■ CONJUNTO DE TAREFAS
A – Responda, com base no texto sobre Hélio Pólvora:
(i) Qual é o primeiro nome citado na lista de contistas baianos?
(ii) Em que ano Hélio Pólvora venceu o concurso de contos de A Cigarra?
(iii) Em quais anos ele venceu o Prêmio Bienal Nestlé de Literatura Brasileira na categoria conto?
B – Reproduza sem nenhuma alteração tudo o que vai de "Logo no início" até "de curto fôlego." no texto sobre Hélio Pólvora.
C – Retome o texto sobre Hélio Pólvora e dê continuidade a ele a partir da última frase apresentada.

Aramis Ribeiro Costa 
A Caça e a Pesca da Linguagem e da Técnica
 
No conto baiano, onde sobressaem nomes da estirpe de Xavier Marques, Adonias Filho, Vasconcelos Maia, Herberto Sales, Luís Henrique Dias Tavares, Jorge Medauar e outros, todos dignos de figurar na sempre imaginada galeria dos maiores contistas brasileiros, o grapiúna Hélio Pólvora ficará, possivelmente, como o mais instigante dos contistas da Bahia, aquele a desafiar a capacidade analítica e interpretativa de ensaístas e estudiosos do gênero, pela extraordinária criatividade da sua técnica narrativa. É, indiscutivelmente, o mestre contemporâneo da técnica do conto, e não apenas em nível de literatura baiana, mas, também, de literatura brasileira.

 

Logo no início da sua carreira de ficcionista, em 1958, venceu o concurso de contos de A Cigarra, o que lhe deu grande incentivo e lhe granjeou alguma notoriedade. Ganhador, a partir daí, de vários outros concursos literários, a ponto de já lhe ter sido pedido que não mais participasse do prestigioso Prêmio Bienal Nestlé de Literatura Brasileira, por ele vencido duas vezes na categoria conto, 1982 e 1986, a sua contística tem evoluído no sentido do aprimoramento constante e consciente da linguagem e da técnica de narrar, vertentes que se confundem e completam, como se buscasse, por intermédio delas, esgotar os recursos de apresentação de enredo e tema, dentro dos limites da ficção de curto fôlego.

■ DADOS BRUTOS

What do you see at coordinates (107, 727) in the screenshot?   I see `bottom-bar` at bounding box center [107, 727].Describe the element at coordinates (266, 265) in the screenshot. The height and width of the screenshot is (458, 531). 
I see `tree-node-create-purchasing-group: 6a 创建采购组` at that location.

* * *

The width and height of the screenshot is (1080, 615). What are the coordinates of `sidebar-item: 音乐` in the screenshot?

* * *

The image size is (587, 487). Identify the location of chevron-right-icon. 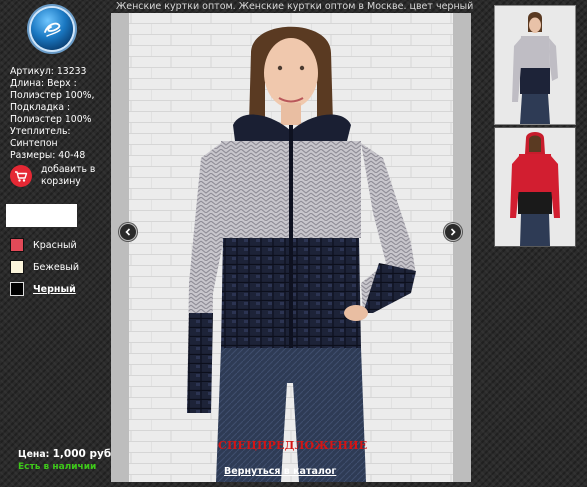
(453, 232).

■ RESPOSTAS POR TAREFA
A –
(i) Xavier Marques.
(ii) Em 1958.
(iii) Em 1982 e 1986.

B –
Logo no início da sua carreira de ficcionista, em 1958, venceu o concurso de contos de A Cigarra, o que lhe deu grande incentivo e lhe granjeou alguma notoriedade. Ganhador, a partir daí, de vários outros concursos literários, a ponto de já lhe ter sido pedido que não mais participasse do prestigioso Prêmio Bienal Nestlé de Literatura Brasileira, por ele vencido duas vezes na categoria conto, 1982 e 1986, a sua contística tem evoluído no sentido do aprimoramento constante e consciente da linguagem e da técnica de narrar, vertentes que se confundem e completam, como se buscasse, por intermédio delas, esgotar os recursos de apresentação de enredo e tema, dentro dos limites da ficção de curto fôlego.

C –
 

Quem se dispusesse a percorrer, não apenas com o embevecimento inevitável de leitor, mas com os olhos atilados de estudioso, a sua trajetória de autor de ficção, condensada em cerca de doze livros de contos e novelas, poderia acompanhar-lhe o evoluir gradativo e seguro, sobretudo da técnica e da linguagem, que o transporta, de patamar em patamar, à conquista do seu próprio e pré-estabelecido altiplano, sem embargo de já haver iniciado em nível de contista pronto, de vocação definida e senhor do seu ofício.

 

O primeiro livro, Os Galos da Aurora, Editora Civilização Brasileira, Rio de Janeiro, 1958, uma coletânea de textos relativamente curtos — tomando como parâmetro o próprio autor na sua maturidade ficcional —, de tramas lineares e linguagem ainda longe do rebuscamento que mais tarde seria alcançado, além de ser um livro de interessante leitura que, ainda hoje, poderia ser lido com agrado, já apresenta algumas narrativas primorosas, como O Caminho do Mar e o conto-tíltulo, Os Galos da Aurora. O primeiro, pela delicadeza do tema e fluidez do estilo, poderia ser equiparado a certas páginas de Anton Tchekhov ou Katherine Mansfield, e o segundo foi o conto vencedor do já mencionado concurso, de A Cigarra. Sobre este último, apenas para que se possa aquilatar a qualidade do contista estreante, disseram os julgadores, entre os quais se encontravam Aurélio Buarque de Hollanda e Paulo Rónai: "o conto é de primeira ordem: vivo, excelentemente escrito, e com algo de poético. Obra de escritor feito. Lembra o admirável Miguel Torga, sobretudo o Torga dos Bichos".

 

Hélio Pólvora, como se vê, não escapou ao estigma dos que começam bem, de serem comparados a este ou aquele mestre, mas a verdade é que já possuída o seu estilo ou, ao menos, a sua marca de qualidade, e dava início à longa caminhada de permanente e acurado aprimoramento, partindo de uma etapa onde muitos terminam.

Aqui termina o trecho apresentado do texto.